Reminds me of the Marshmallow Test. A marshmallow is put in front of a child. The adult tells them that he can eat the marshmallow now or, if he can hold off until she comes back, he will get a second marshmallow. If the child can wait, the studies show that that child will be more successful in life. He has the inner self-discipline to wait and the ability to distract himself during the waiting period.

 

 

I’m tempted to try this with Freestyle! 🙂 Maybe when she’s a bit older…

 

Personally, I subscribe to the view that babies cannot be spoiled by being picked up. If Real Baby is screaming, then yes, I will immediately pick her up or do whatever it is that needs to be done to make her comfortable. However, if she is just fussing, I will wait a moment to see if she’ll settle herself. Right now that moment is usually a couple of minutes, but I will let it stretch out longer when she is older.

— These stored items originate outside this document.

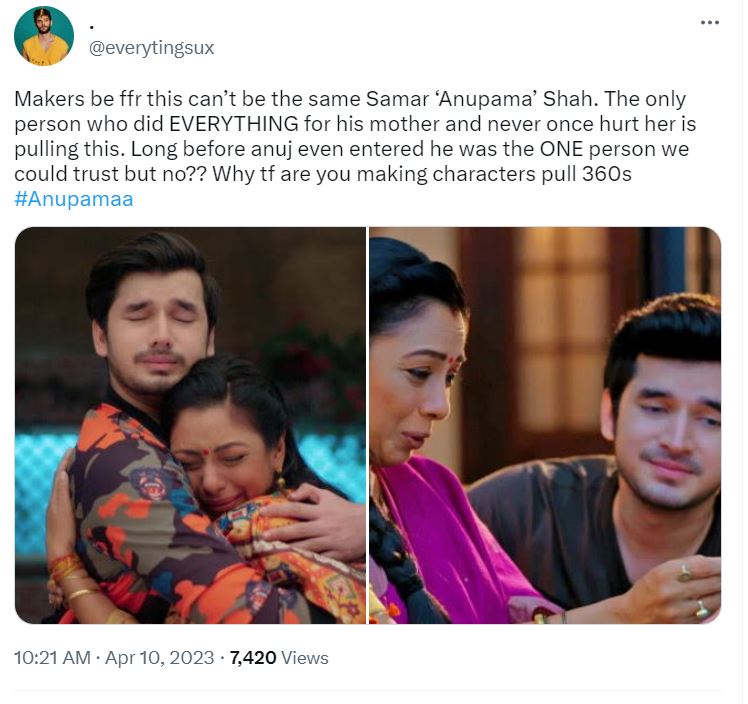The width and height of the screenshot is (748, 704).
Task: Click the tweet line 'pulling this. Long before'
Action: (352, 149)
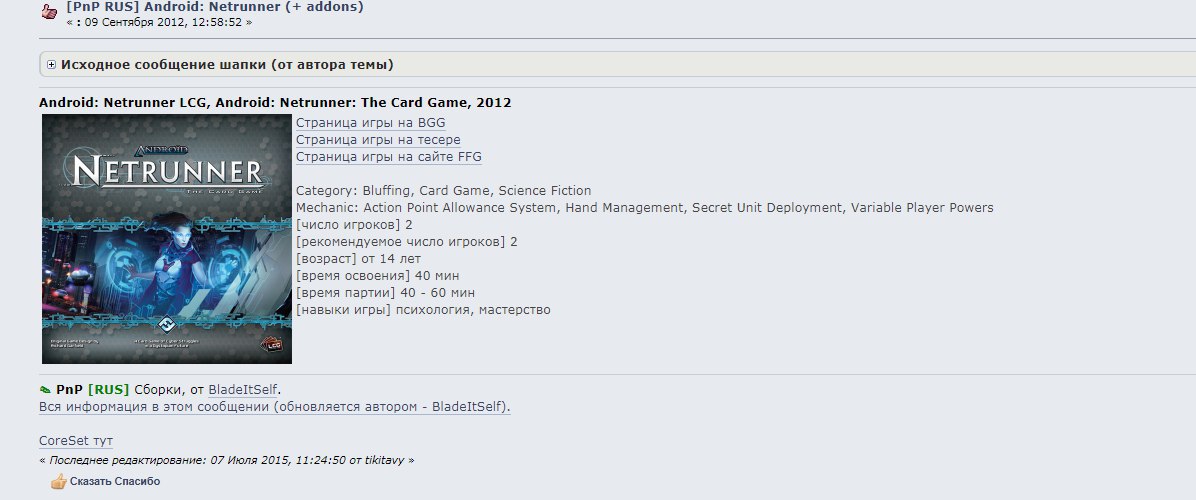
Task: Click the green '[RUS]' label
Action: [109, 390]
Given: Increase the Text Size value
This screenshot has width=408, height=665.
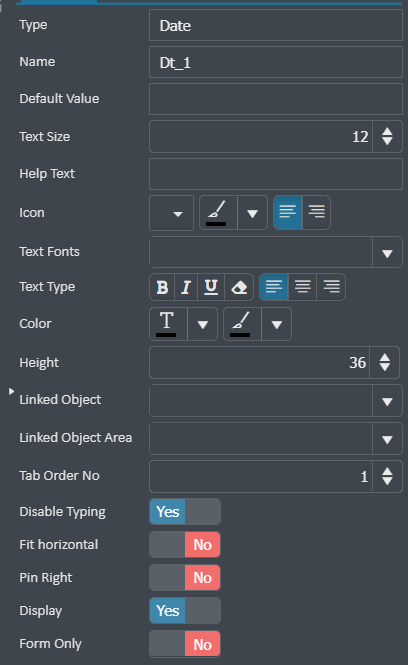Looking at the screenshot, I should [387, 131].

For Freestyle, I (hope) I don’t immediately give into her wants. I’ve been using the phrase “Please wait” with her lately. She seems to understand this. With Real Baby in the picture now, she will definitely have to learn to wait her turn now!

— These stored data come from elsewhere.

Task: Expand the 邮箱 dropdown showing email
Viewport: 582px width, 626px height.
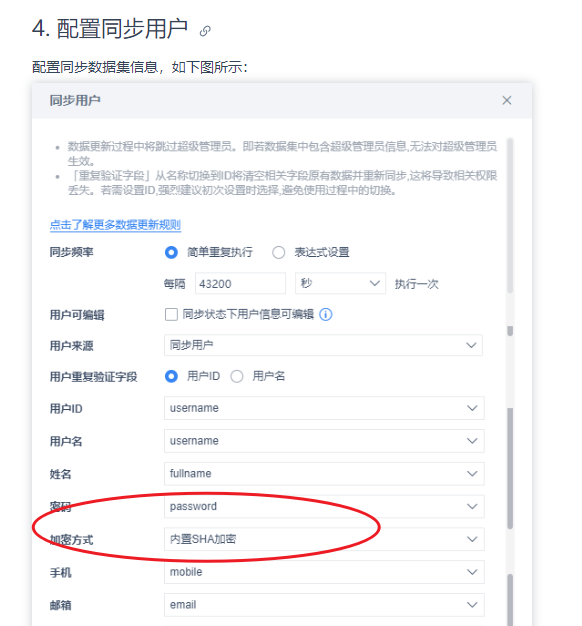Action: click(324, 605)
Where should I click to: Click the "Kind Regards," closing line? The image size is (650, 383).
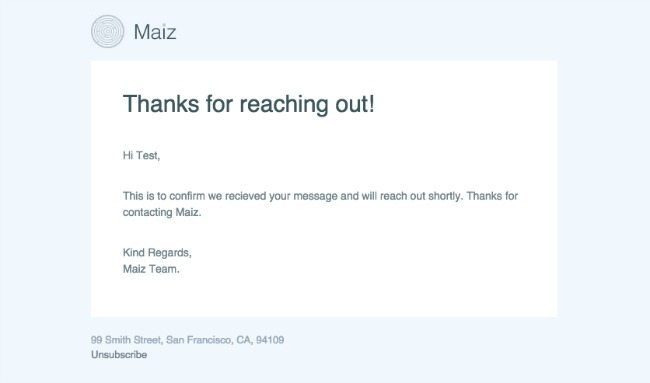157,252
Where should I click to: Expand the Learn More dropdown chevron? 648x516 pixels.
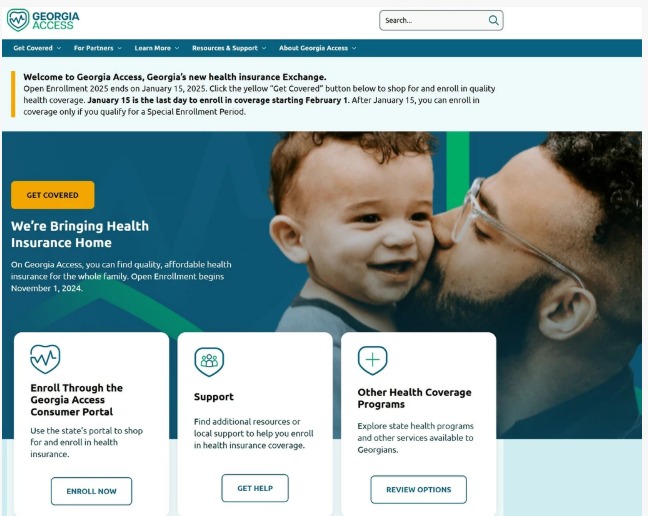[177, 48]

Have you read Bringing Up Be Be? What did you think of it? Are there any other parenting books that you feel are worth a read?

 

 

Water Pouring Exercise

22 Nov

Water Pouring Exercise for Toddlers 

Age: Approx. 15 months + . As always, all children are different, so you can observe your child’s readiness. Initially, I introduced pouring to Freestyle using dry items when she was 20 months.

Purpose: This is a Practical Life exercise. The child is developing hand-eye coordination, concentration, practicing aiming for a target, and fine motor skills. If there are spills, she learns to clean up after herself. Once she is able to control her movements and pour accurately, she can pour her own water during meal and snack time, another step towards independence! She can also offer to pour a drink for others (Grace  & Courtesy).

 

Materials:

2 small pitchers, ideally they will be identical

(I used two creamers that I found these two creamers at a thrift store…$0.99 each! They had shelves and shelves of old tea sets and other items that could be used for Practical Life activities)

Water

Small cloth or sponge to wipe up spills

Tray

 

What to do:

1. Have your child carry the tray with all the materials to a table. She will sit in front of the tray and you should sit to her right if you are right-handed, to her left if you are left-handed.

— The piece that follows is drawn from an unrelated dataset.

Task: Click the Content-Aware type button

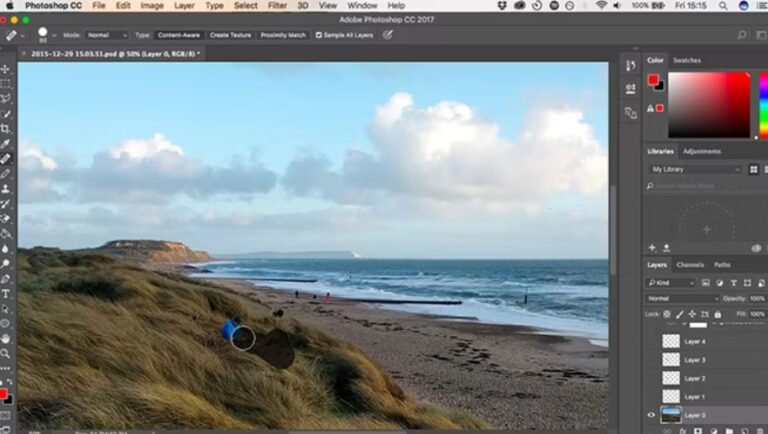Action: click(x=177, y=35)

2. Fill the pitcher on the right with a small amount of water. Demonstrate how to carefully pour the water from the right pitcher to the left, and then back again (more details in step 3).

3. Show her how to wrap the fingers of her right hand around the handle (her pointer and middle finger will be wrapped around the handle while her thumb rests on top of it). Have her support the other side of the pitcher with the pointer and middle fingers of her left hand.

4. Allow her to carefully pour the water from one pitcher to the next, and then back again.

5. If there is a spill, that’s okay! It’s just an opportunity for your child to learn that she will need to take more care next time and also to take responsibility in cleaning up after herself.

6. Let her repeat as many times as she’d like– which will probably be a lot!

 

Control of Error: No water will be spilled.

Vocabulary: pour/pouring, pitcher, handle, spout. Freestyle loved the spout and kept saying, “Spou…water come from!” 🙂

 

Freestyle really enjoyed this activity but during our second try she wasn’t able to control her excitement and was lifting up the pitcher in the air with one hand and cheering after she finished pouring. After I tried to gently remind her that we needed to be careful, showed her again how to hold the pitcher, and giving her a fair warning about what the natural consequence of this behaviour would be, I ended up having to stop the activity and take it away. While I’m glad she likes doing it, she will have to learn that there is an acceptable way to handle the pitcher and that wasn’t it! Of course she was very upset but…them’s the breaks, kid.

 

Go further:

  • When your child is ready, she can start pouring her own water from a small pitcher into a glass for snack time and meals! Later, she can do this for the rest of the family– imagine how proud your child will be to be able to do such an important job!